[Saved entries]
- - - - - - -

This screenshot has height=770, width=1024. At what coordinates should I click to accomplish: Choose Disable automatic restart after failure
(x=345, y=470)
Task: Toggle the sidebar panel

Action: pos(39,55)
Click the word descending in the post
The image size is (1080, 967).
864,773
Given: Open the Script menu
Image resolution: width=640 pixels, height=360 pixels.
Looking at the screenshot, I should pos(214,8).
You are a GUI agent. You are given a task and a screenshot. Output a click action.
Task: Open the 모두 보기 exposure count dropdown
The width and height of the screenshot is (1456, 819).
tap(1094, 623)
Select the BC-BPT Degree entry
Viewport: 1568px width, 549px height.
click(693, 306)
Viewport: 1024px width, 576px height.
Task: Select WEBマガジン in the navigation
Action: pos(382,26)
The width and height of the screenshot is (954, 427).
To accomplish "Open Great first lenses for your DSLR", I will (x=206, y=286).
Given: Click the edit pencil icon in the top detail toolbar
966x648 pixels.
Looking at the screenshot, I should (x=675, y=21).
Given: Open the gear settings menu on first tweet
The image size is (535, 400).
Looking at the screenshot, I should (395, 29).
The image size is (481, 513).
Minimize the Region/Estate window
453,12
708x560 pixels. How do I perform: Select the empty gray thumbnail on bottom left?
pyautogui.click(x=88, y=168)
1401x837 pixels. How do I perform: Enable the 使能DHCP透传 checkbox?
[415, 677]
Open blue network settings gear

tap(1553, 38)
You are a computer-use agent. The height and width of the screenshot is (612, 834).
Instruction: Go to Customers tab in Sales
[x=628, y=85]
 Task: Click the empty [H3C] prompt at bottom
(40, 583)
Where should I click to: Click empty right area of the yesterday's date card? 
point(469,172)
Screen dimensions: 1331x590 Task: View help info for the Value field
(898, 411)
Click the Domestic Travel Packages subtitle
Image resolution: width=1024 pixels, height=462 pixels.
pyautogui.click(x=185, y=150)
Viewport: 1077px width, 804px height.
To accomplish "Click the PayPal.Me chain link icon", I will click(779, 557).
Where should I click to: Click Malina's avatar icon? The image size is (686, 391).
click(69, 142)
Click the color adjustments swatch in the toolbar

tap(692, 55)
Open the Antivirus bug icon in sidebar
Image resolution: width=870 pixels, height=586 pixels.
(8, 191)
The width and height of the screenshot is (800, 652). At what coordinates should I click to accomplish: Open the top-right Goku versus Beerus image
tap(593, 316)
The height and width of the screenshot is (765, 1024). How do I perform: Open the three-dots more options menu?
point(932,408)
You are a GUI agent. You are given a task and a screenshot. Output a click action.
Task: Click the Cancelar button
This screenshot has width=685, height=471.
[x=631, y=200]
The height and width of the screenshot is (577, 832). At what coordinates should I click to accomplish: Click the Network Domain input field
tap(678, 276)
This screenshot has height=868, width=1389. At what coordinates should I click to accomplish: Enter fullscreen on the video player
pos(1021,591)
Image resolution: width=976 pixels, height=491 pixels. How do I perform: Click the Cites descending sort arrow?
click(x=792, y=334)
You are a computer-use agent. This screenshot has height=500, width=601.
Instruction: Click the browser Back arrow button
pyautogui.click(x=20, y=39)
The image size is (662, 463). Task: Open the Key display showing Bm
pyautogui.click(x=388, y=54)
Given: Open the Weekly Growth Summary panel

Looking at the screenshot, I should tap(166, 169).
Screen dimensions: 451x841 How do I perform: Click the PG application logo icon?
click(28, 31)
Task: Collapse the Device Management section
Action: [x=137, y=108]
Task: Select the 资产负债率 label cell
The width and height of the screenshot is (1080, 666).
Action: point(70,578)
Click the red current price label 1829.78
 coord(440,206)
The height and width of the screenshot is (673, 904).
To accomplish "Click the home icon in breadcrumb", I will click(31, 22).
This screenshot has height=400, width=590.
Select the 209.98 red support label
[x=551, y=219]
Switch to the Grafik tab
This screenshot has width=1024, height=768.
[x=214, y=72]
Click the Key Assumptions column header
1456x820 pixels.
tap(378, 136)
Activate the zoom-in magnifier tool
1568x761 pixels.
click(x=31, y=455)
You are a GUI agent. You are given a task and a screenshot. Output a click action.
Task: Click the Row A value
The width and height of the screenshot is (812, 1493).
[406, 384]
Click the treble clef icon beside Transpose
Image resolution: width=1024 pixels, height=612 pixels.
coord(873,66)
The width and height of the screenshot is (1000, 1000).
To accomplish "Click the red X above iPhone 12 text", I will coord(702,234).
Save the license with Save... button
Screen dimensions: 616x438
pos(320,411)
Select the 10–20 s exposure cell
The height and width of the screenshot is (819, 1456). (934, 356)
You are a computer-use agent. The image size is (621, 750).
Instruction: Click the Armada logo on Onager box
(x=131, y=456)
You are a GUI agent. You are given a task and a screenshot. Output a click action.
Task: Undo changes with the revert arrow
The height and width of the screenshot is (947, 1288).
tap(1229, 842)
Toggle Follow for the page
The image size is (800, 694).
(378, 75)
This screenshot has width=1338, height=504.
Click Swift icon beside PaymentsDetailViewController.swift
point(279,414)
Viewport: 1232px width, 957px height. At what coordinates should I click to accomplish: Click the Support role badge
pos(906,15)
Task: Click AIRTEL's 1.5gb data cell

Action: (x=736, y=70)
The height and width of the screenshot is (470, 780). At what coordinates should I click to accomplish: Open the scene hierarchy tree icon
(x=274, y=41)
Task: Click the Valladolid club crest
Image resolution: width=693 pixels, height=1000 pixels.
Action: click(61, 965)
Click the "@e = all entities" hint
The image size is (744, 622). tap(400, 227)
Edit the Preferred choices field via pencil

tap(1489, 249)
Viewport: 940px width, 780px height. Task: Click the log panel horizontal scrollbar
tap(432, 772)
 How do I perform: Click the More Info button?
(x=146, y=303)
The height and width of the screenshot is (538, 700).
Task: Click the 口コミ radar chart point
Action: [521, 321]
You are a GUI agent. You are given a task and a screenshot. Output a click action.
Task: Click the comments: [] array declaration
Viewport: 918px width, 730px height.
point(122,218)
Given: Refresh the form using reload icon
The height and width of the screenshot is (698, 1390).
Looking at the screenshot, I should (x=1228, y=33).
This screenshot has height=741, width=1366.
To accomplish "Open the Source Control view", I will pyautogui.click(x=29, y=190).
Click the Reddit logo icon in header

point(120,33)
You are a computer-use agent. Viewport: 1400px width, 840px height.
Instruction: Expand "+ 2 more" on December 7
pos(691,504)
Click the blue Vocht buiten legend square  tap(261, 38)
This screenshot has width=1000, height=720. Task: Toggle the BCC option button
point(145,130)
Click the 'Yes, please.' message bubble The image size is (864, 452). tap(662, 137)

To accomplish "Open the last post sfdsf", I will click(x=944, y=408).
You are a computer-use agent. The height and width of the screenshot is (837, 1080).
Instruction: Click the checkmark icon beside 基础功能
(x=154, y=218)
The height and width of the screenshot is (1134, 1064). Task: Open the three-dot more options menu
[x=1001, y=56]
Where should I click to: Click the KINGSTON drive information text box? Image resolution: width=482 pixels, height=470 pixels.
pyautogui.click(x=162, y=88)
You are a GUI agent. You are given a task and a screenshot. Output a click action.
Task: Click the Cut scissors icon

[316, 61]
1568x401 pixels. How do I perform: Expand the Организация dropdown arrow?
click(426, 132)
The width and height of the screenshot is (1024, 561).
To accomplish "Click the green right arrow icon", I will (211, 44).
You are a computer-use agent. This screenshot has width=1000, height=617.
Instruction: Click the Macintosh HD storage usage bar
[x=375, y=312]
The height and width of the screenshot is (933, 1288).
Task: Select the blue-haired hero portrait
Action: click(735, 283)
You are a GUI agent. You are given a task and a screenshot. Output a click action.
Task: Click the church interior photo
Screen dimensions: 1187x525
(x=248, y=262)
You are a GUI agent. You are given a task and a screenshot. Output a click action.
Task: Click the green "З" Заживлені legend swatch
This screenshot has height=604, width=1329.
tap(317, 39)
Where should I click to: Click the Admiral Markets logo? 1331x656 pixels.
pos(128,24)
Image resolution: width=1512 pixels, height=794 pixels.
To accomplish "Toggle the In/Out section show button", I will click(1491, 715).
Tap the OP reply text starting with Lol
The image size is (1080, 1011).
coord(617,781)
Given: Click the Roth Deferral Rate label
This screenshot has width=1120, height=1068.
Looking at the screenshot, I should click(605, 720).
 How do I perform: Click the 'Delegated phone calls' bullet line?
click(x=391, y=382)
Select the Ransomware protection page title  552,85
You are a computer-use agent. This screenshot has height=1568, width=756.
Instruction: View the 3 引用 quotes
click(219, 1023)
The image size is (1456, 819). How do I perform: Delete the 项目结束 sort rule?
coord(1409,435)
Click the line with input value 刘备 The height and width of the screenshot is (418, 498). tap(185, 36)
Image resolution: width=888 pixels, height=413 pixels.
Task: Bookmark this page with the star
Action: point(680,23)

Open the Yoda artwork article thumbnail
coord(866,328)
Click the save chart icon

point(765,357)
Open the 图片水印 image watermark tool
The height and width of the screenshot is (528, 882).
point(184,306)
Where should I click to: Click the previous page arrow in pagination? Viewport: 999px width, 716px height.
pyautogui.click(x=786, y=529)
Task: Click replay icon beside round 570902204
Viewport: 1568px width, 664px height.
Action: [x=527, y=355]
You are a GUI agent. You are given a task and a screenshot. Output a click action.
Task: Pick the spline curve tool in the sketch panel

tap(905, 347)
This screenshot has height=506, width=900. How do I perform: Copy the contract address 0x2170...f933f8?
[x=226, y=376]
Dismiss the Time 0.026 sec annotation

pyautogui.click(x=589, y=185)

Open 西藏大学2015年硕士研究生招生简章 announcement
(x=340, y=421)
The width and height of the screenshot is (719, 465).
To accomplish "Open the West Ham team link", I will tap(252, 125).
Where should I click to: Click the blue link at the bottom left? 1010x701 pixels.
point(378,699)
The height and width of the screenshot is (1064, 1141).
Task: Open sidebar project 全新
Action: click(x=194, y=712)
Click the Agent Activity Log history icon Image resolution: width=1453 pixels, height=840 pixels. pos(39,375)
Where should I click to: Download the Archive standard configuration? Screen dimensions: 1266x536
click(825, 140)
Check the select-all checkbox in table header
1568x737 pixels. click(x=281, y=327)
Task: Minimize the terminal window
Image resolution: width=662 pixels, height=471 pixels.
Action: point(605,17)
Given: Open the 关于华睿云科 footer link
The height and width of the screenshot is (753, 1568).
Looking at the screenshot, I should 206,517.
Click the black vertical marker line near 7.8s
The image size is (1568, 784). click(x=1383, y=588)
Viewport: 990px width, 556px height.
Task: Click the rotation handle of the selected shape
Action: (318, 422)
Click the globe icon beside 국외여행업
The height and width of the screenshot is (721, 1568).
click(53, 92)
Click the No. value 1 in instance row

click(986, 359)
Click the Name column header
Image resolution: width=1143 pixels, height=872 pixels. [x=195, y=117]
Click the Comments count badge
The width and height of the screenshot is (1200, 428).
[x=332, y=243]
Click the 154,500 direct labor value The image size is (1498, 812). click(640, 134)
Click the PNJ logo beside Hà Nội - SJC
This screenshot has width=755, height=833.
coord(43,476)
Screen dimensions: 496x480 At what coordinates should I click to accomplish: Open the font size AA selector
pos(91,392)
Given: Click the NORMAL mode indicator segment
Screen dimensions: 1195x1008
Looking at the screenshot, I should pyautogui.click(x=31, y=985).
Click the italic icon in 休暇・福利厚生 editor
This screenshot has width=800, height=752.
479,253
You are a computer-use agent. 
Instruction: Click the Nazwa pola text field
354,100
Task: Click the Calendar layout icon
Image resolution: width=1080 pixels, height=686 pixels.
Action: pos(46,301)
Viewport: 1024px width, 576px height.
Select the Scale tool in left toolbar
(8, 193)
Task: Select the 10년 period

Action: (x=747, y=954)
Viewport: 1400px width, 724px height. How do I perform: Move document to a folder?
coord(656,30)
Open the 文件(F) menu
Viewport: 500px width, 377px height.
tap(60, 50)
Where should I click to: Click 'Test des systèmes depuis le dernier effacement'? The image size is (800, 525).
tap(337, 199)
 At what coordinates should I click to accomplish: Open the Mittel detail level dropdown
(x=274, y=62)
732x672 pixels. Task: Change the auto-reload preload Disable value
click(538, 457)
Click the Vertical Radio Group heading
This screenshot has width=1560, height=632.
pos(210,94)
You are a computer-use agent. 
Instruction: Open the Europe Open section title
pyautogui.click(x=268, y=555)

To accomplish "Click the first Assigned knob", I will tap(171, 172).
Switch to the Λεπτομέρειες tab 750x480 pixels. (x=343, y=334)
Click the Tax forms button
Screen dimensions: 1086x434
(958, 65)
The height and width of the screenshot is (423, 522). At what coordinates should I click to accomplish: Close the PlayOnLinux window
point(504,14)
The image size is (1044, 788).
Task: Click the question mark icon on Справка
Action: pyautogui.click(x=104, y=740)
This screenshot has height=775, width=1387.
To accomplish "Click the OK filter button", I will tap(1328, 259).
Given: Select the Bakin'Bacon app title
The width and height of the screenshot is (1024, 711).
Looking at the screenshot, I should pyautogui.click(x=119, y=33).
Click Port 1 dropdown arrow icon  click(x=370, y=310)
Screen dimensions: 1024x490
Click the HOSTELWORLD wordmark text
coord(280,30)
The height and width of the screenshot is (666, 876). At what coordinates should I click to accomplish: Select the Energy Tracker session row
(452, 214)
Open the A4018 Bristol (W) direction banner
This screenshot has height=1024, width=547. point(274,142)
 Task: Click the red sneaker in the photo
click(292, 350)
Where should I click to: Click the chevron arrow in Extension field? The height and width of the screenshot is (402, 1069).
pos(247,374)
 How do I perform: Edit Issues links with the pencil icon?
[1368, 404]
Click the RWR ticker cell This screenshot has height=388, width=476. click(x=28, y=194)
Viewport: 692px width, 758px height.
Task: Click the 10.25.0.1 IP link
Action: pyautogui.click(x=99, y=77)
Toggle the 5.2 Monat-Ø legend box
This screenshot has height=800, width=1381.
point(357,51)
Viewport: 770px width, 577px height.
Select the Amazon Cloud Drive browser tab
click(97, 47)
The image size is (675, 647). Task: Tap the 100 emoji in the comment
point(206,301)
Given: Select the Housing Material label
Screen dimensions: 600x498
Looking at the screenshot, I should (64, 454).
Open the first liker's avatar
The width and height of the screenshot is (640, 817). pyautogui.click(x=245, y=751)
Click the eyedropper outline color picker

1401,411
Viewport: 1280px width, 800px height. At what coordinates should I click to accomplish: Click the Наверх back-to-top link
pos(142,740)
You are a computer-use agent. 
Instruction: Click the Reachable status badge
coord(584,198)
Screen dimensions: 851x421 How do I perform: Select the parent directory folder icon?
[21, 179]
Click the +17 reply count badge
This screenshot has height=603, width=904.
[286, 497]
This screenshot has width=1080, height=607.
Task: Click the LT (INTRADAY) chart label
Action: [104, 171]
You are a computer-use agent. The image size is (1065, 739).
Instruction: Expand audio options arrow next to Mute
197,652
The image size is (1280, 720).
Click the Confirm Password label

- - - - - - -

Reproduce exactly the section above that begins at the line containing "Task: Select the 资产负债率 label cell" and ends at the line containing "Task: Undo changes with the revert arrow", leaving out all other lines.

Task result:
Task: Select the 资产负债率 label cell
The width and height of the screenshot is (1080, 666).
Action: point(70,578)
Click the red current price label 1829.78
 coord(440,206)
The height and width of the screenshot is (673, 904).
To accomplish "Click the home icon in breadcrumb", I will click(31, 22).
This screenshot has height=400, width=590.
Select the 209.98 red support label
[x=551, y=219]
Switch to the Grafik tab
This screenshot has width=1024, height=768.
[x=214, y=72]
Click the Key Assumptions column header
1456x820 pixels.
tap(378, 136)
Activate the zoom-in magnifier tool
1568x761 pixels.
click(x=31, y=455)
You are a GUI agent. You are given a task and a screenshot. Output a click action.
Task: Click the Row A value
The width and height of the screenshot is (812, 1493).
[406, 384]
Click the treble clef icon beside Transpose
Image resolution: width=1024 pixels, height=612 pixels.
coord(873,66)
The width and height of the screenshot is (1000, 1000).
To accomplish "Click the red X above iPhone 12 text", I will coord(702,234).
Save the license with Save... button
Screen dimensions: 616x438
pos(320,411)
Select the 10–20 s exposure cell
The height and width of the screenshot is (819, 1456). (934, 356)
You are a computer-use agent. The image size is (621, 750).
Instruction: Click the Armada logo on Onager box
(x=131, y=456)
You are a GUI agent. You are given a task and a screenshot. Output a click action.
Task: Undo changes with the revert arrow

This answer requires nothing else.